Workshops and Outreach with "Spica"
Spica is named after the principle star in the constellation of Virgo
Spica is a small refracting telescope purposely designed after the telescope built by the Italian astronomer Galileo Galilei 400 years ago.
The optical concept is known as the Keplerian telescope ever since.
In order to give children the opportunity to naturally discover the feeling of a pioneer, Spica is shipped as a kit of precisely crafted parts
that need to be assembled, however, without any special tools required, just some glue, Scotch tape and a pair of scissors, to make it as easy as a child's play.

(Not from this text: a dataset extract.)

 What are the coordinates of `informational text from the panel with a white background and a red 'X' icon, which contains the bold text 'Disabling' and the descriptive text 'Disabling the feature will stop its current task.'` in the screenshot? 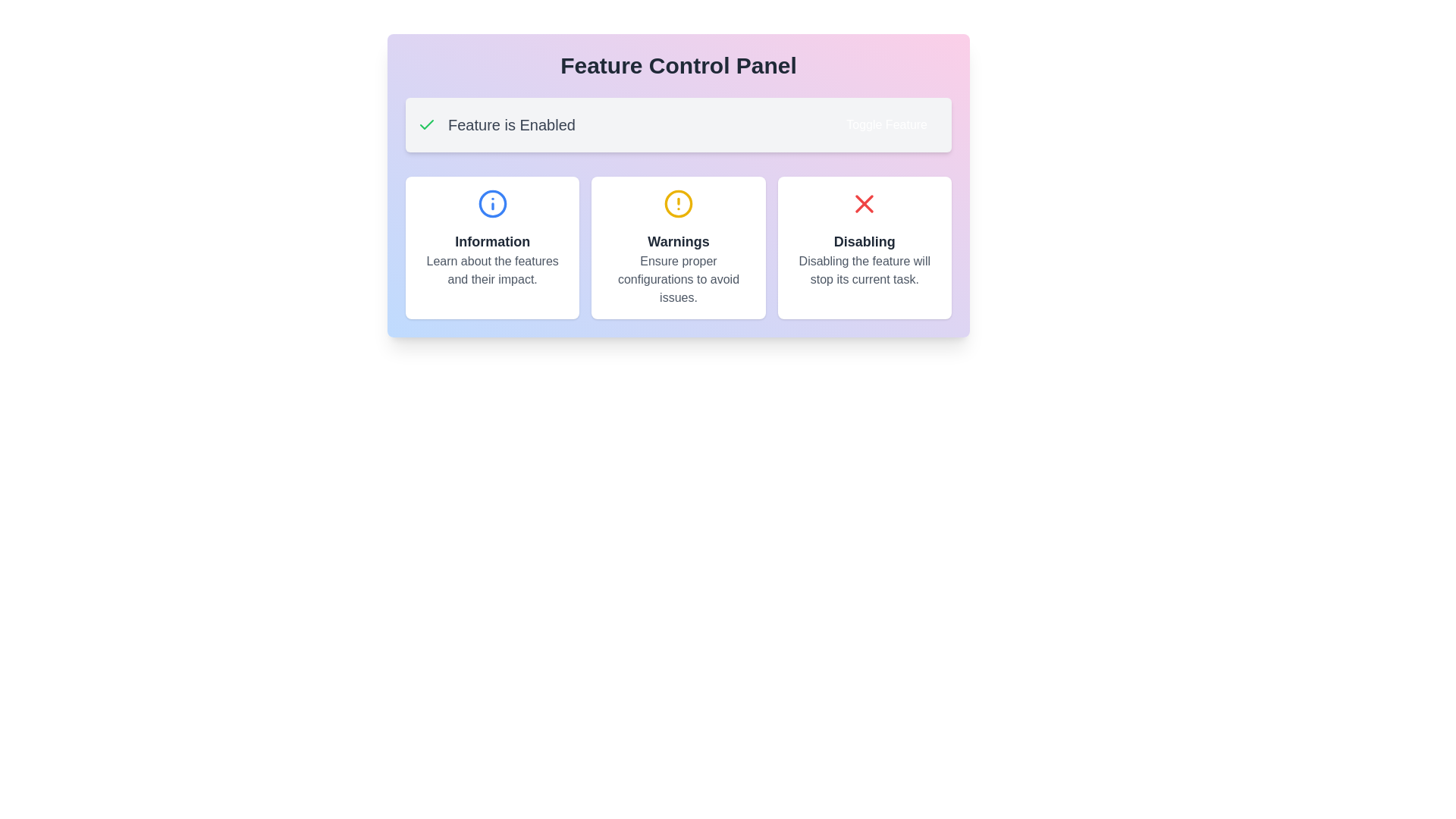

As completed, within an hour or so, Spica is ready for a first-light experience. Just like Galileo Galilei, children will discover the four brightest moons of Jupiter and the ring of Saturn, as well as the phases of Venus and the marae and major craters of the Moon, but in this century, with Spica.
What is more, with Spica children can enjoy hand-crafting their first telescope together with class mates under supervision of teachers and parents
in a school workshop. In parallel, teachers will enjoy keen attention to tutorials about simple celestial mechanics, such as how to find constellations
and planets plus the effect of Earth's rotation and orbital path on the visibility of solar system objects.
Children ask many questions out of natural curiosity. For instance, "why is the Moon upside down in my telescope?" Then is the time to
explain the path of light through Spica and that there are no ups and downs in space.
At the left, a simulated view of the Moon as observed with Spica. Spica's eyepiece of 12mm focal length yields a true field of view of 1.4 degrees of arc.
The diameter of the Moon's disk measures 0.5 degrees on average, thus filling approximately a third of the field of view. Note, that South is up and East is at the right,
a phenomena inherent to refracting telescopes, but entirely irrelevant to astronomical observations.
Spica is not only for kids. Seniors and juniors join at the same table assembling their personal telescope without generation boundaries. Well, occasionally when stuck, a senior looks over the shoulder of a kid to the amusement of all.
Not only in Japan, but also abroad, Spica is very popular among adults of a various professional backgrounds and interests, such as during a workshop held in Lisbon, Portugal in July 17, 2008, attended by a group of over 20 assembling Spica under the guidance of Orbys' CEO, Yasuharu Hanaoka.